5. Schedule next meeting
Schedule for November 2009:
Monday November 23, 2009, 10:30 AM EST
Monday November 30, 2009, 10:30 AM EST
6. Any other business
- [Ian] I guess we should welcome Michele to the group.
- [Brad] I'd like to ask if anyone has a suggestion on a better way to move
forwards with Volume 3. I have the feeling we're going a bit stale now.
- [Ian] We have a lot of good content there; we maybe need to start by
reorganizing it a bit.
- [Ian] I have a thought that maybe we could start trying to set out headings
like we did with Volume 2, but I suspect it may not be as simple here: I
expect things will grow as we start to uncover more. That's probably not a bad
thing.
- [Ian] There are some things we've learned over the past few weeks that we need
to find a way to fit into the document: That JTAG is a 'plug-in' to a wider
test system, that we have 'stand-alone' and 'hosted' versions of JTAG within
the embedded solutions. These are things we hadn't really appreciated before.

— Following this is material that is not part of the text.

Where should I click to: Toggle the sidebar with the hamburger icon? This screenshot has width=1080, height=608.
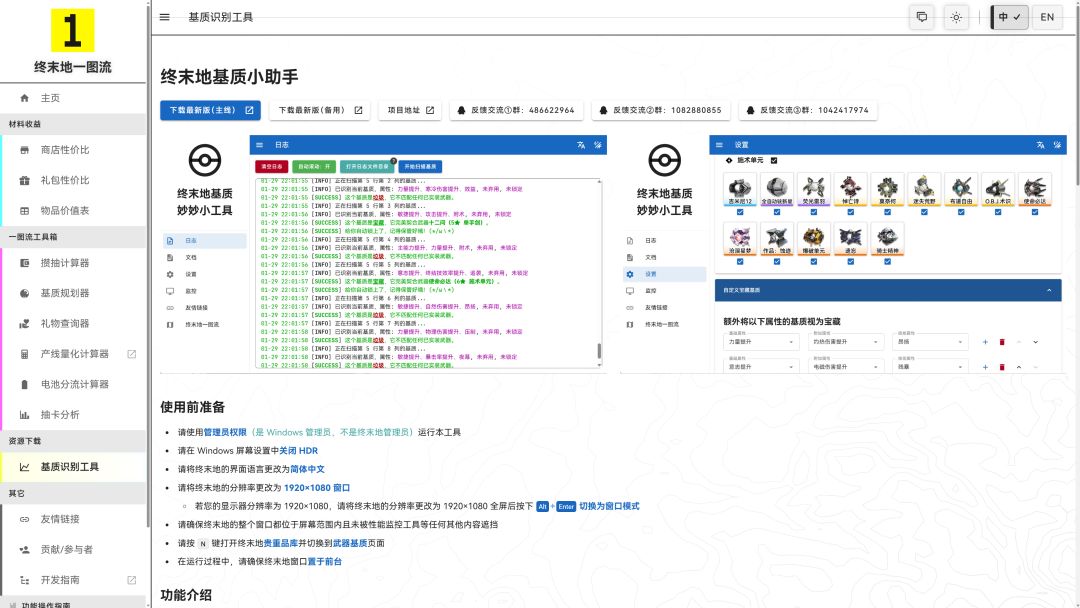click(165, 17)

- [Brad] I was thinking about requirements again. I guess what you put in the
headings in many cases will be 'it depends'. Looking at microTCA and what
happened when they added JTAG there - what most people wanted was multidrop,
but these were mezzanines with a directly connected TAP with no gateway. This
led to the concept of the JTAG switch: This was different and came after the
first version of the White Paper, so the the first White Paper completely
missed this.
- [Brad] The system requirements drove that. Perhaps we should look at
decomposing some existing systems, and look at what is available?
- [Ian] That sounds like a plan, but do we want to concentrate more on a 'best
practice' for future systems, rather than tying ourselves into legacy
architectures? I'm wary of being too retrospective.

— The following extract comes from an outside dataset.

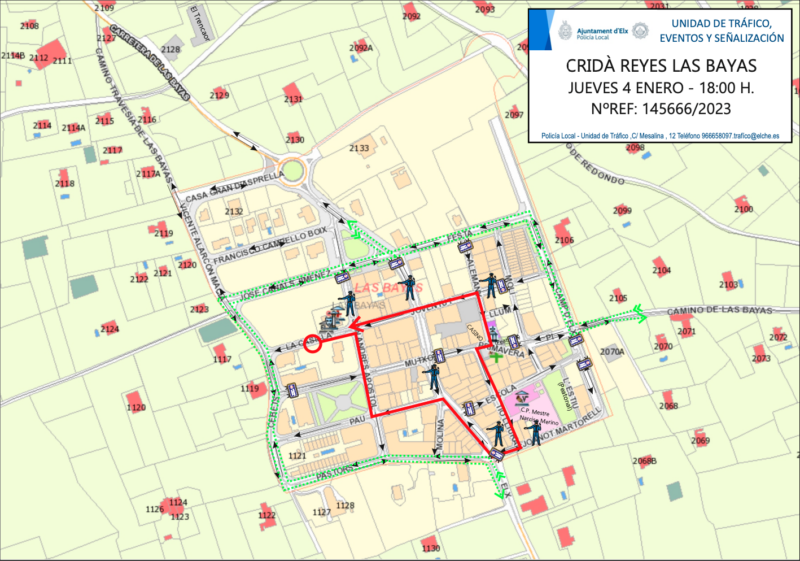Select the JUEVES 4 ENERO date line
This screenshot has width=800, height=561.
point(661,89)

- [Brad] I understand what you mean, but I can also see that there are ways to
draw an abstraction for legacy systems.
- [Ian] Do we look at the decompositions or the headings first? Is there a
preference?
- [Brad] I think the headings should be first; they give us a goal.
- [Tim] I don't know how this fits in, but what about the hardware state? If a
system is busy, you don't want to interrupt it. If you need to be in a Test
Mode, how do you get that across?
- [Carl] This is the online versus offline diagnostics debate.
- [Brad] We have to remember that we're governed by a higher level process. That
should be aware of what states are critical.
- [Carl] And what constitutes 'disruptive'.
- [Brad] Nonintrusive tests can take place at any time. You can say that in
order to run this test you need to be in one of this set of states.
- [Brad] If you decide to run a test outside of those states, then that's not
our problem. It gets back to the delegation issue.
7. Review new action items
- Brad: Provide citation for paper on distributed systems.
- Ian: Create sanitised survey results page and post link on private forums.
8. Adjourn
Tim moved to adjourn at 11:47 AM EST, seconded by Brad.
Respectfully submitted,
Ian McIntosh